- **Aim of the exercise**
Scan the material below and copy every line holding the word "computer".

- **Dataset**

= Beginning of Section =

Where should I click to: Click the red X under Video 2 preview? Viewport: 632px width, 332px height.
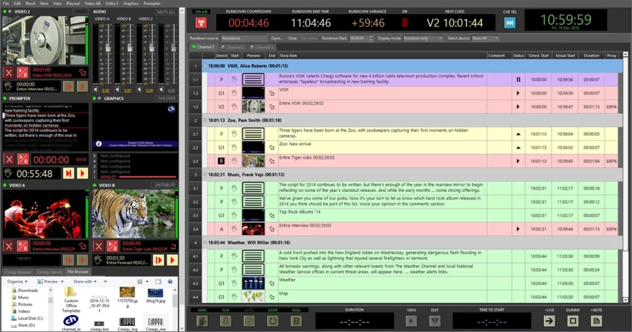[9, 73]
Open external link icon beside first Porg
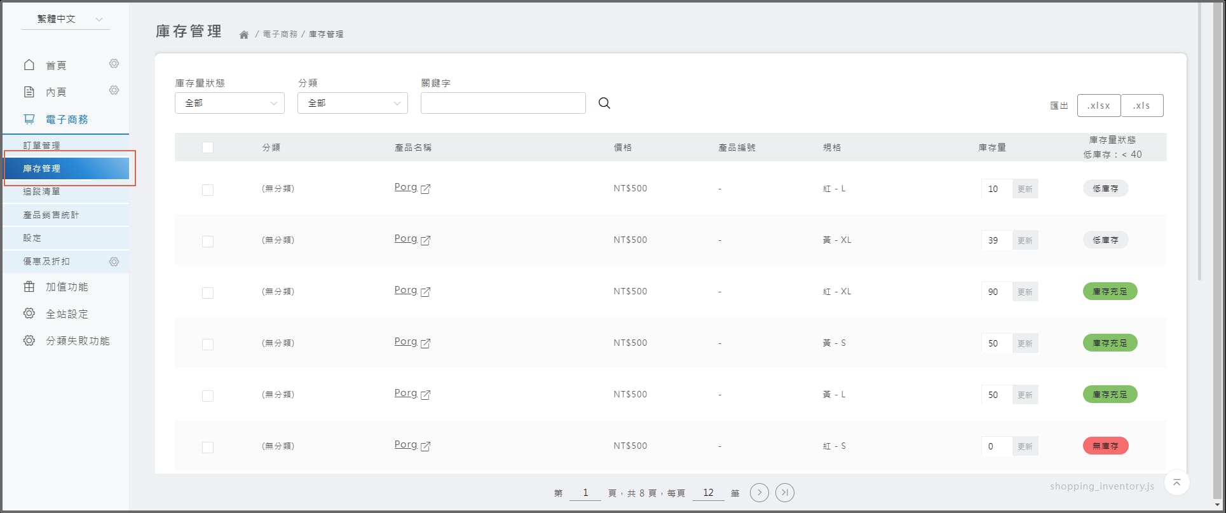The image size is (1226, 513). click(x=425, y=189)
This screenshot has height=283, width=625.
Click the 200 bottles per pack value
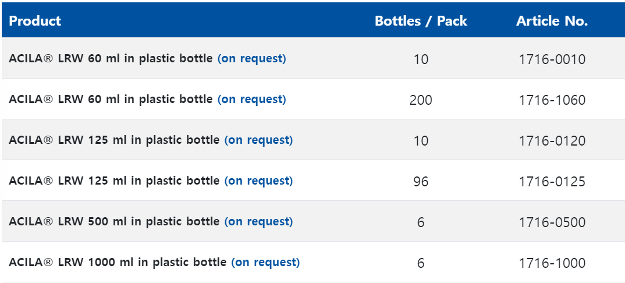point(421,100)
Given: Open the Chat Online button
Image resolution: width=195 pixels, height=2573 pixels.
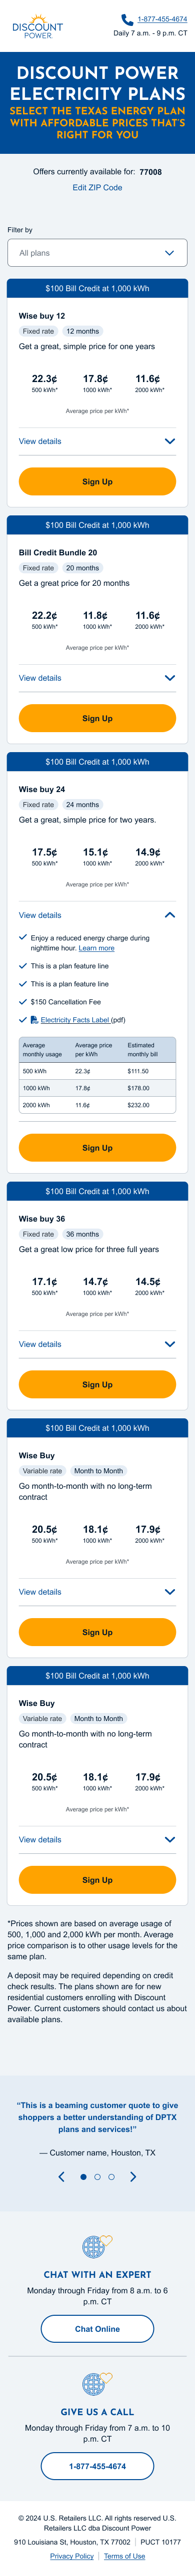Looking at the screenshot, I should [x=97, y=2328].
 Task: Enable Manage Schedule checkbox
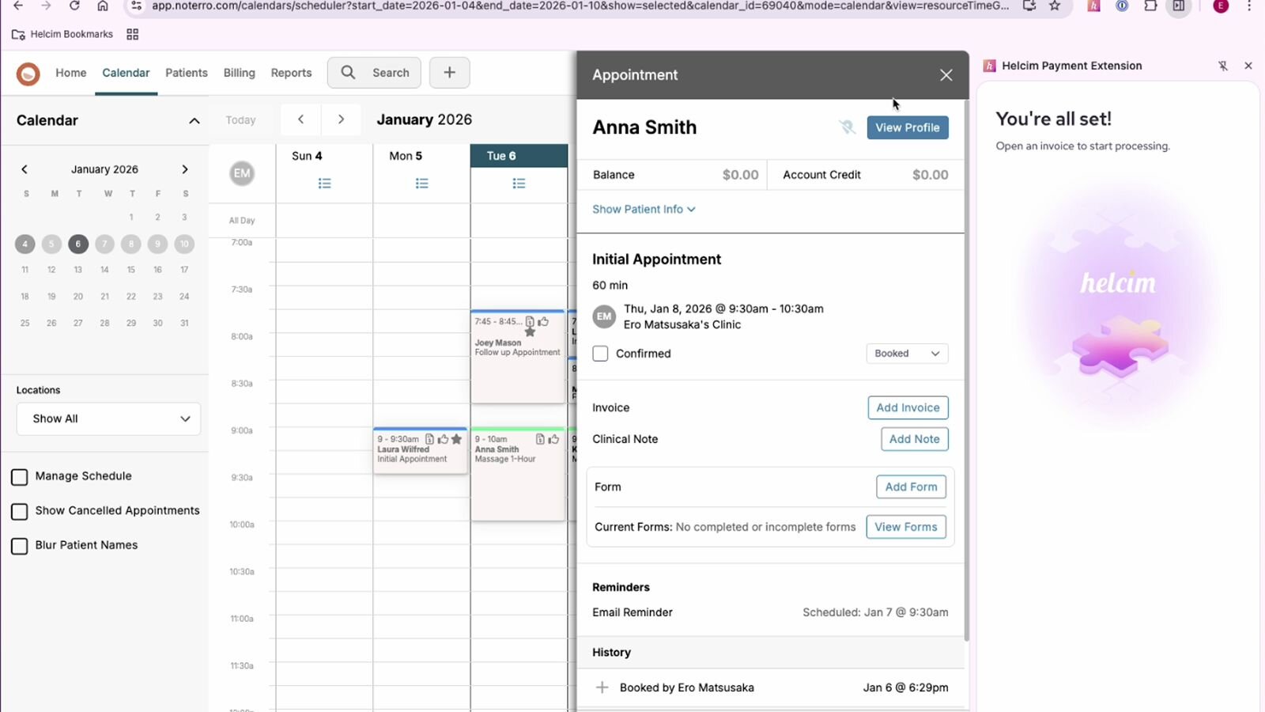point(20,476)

= End of Section =
= Beginning of Section =

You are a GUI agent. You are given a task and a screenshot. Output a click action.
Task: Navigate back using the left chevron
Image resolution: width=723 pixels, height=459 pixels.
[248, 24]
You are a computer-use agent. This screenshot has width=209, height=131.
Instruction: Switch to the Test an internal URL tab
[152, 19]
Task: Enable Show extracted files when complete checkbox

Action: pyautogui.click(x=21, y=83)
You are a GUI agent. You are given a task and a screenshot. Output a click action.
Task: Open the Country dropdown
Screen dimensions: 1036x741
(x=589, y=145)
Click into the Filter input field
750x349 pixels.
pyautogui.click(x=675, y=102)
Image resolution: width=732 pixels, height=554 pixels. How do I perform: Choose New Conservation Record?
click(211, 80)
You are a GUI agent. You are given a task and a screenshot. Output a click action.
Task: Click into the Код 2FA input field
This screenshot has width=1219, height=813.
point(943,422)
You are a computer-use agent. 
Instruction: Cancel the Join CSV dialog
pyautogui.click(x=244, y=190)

= End of Section =

- **Exercise answer**
You are a computer-use agent. This screenshot has width=209, height=131.
You are a computer-use agent. 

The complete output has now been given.